Brief
Having located the line with "Image resolution: width=650", repeat it and all remaining lines of the records exactly. Pictures do not belong in the answer.

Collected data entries
-*-*-
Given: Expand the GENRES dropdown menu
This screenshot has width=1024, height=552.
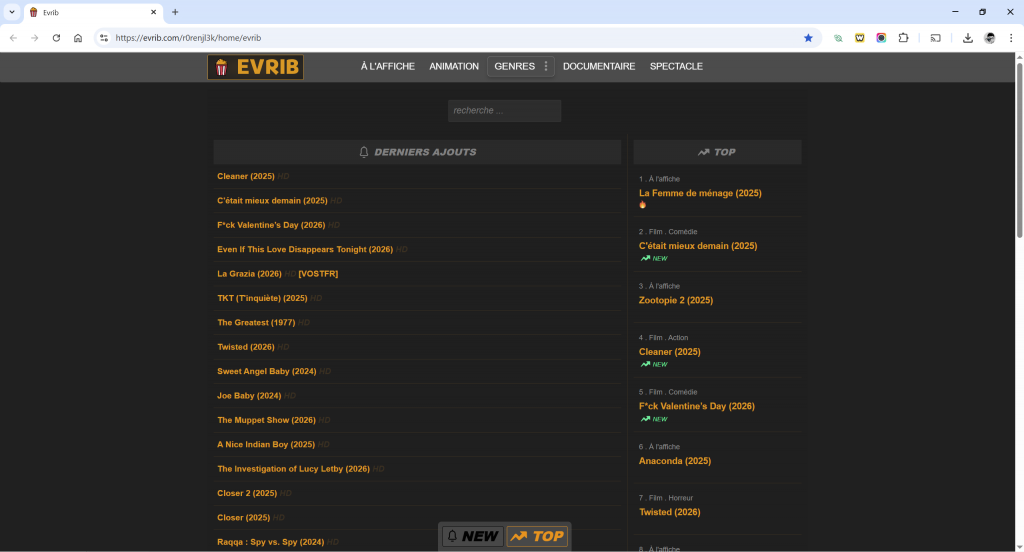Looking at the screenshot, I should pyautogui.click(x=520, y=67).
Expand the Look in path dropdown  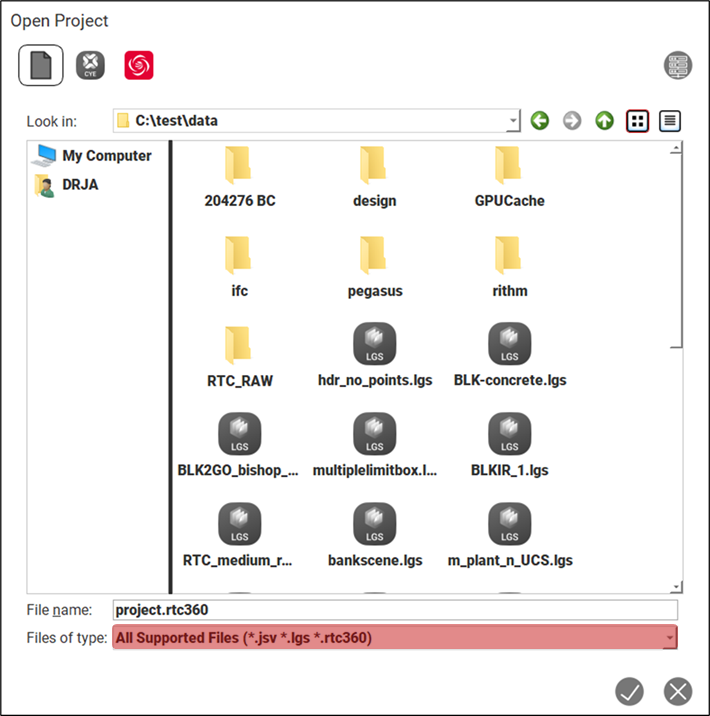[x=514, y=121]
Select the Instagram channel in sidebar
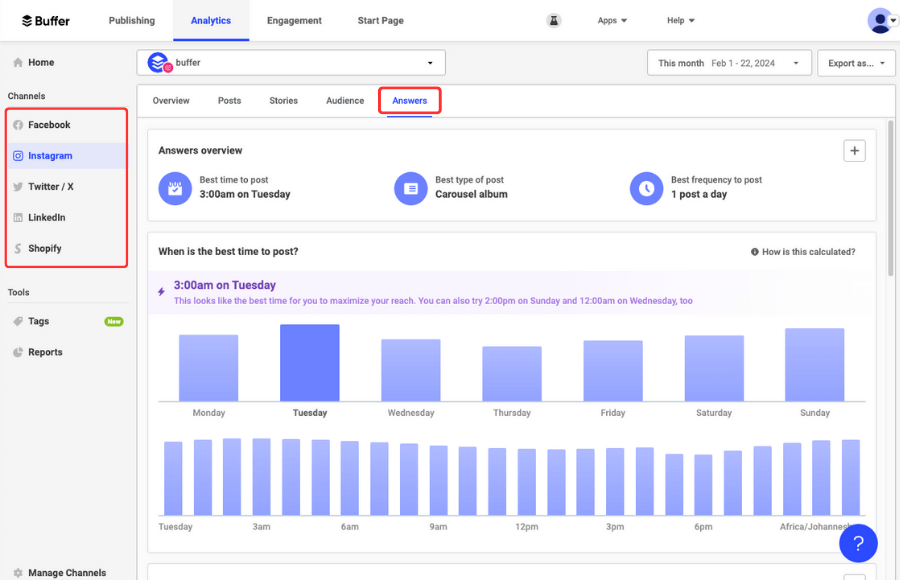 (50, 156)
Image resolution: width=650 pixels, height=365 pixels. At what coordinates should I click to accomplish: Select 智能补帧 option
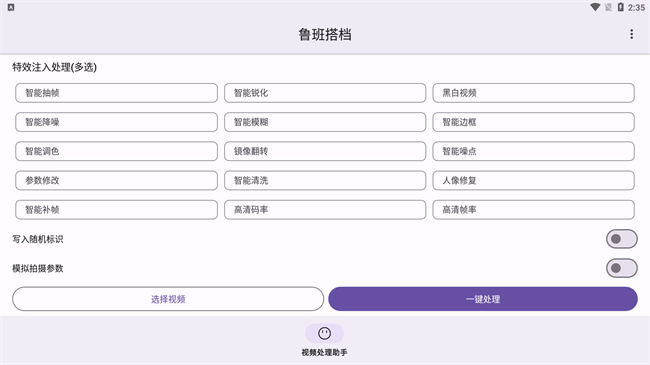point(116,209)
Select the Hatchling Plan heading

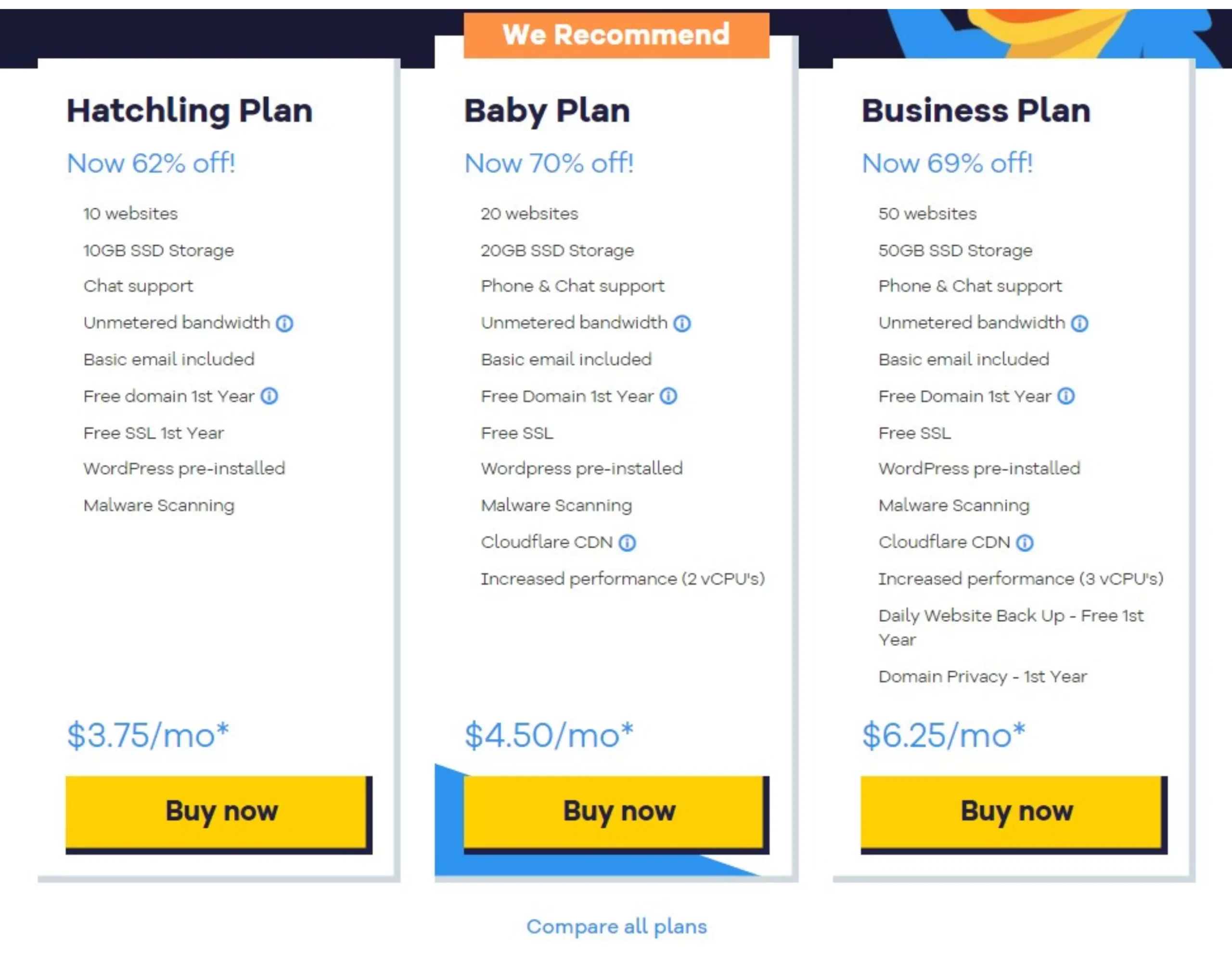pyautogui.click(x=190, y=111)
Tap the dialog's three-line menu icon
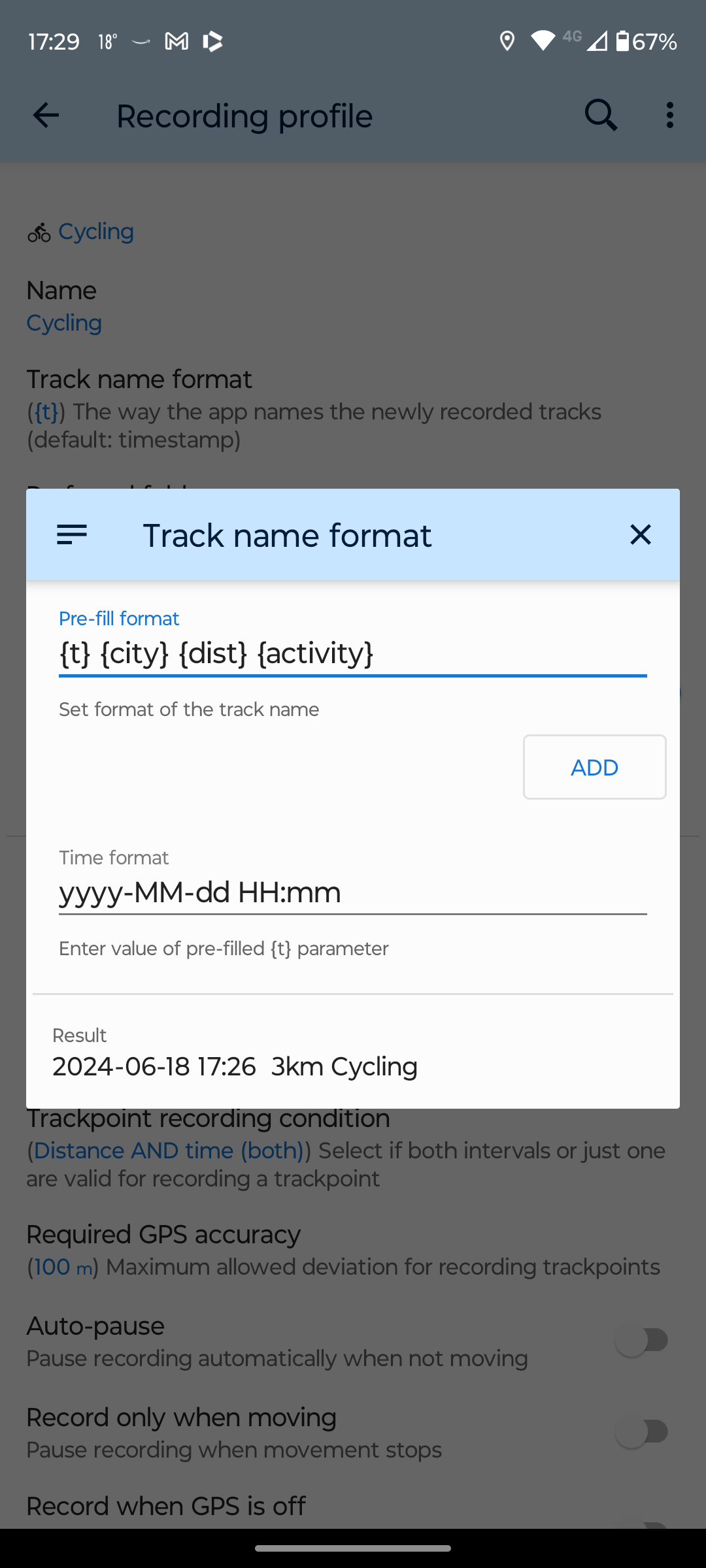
-*-*-
Answer box
Image resolution: width=650 pixels, height=365 pixels. At what coordinates should I click to accomplish: Select 智能补帧 option
point(116,209)
Select the Hatchling Plan heading

pyautogui.click(x=190, y=111)
Tap the dialog's three-line menu icon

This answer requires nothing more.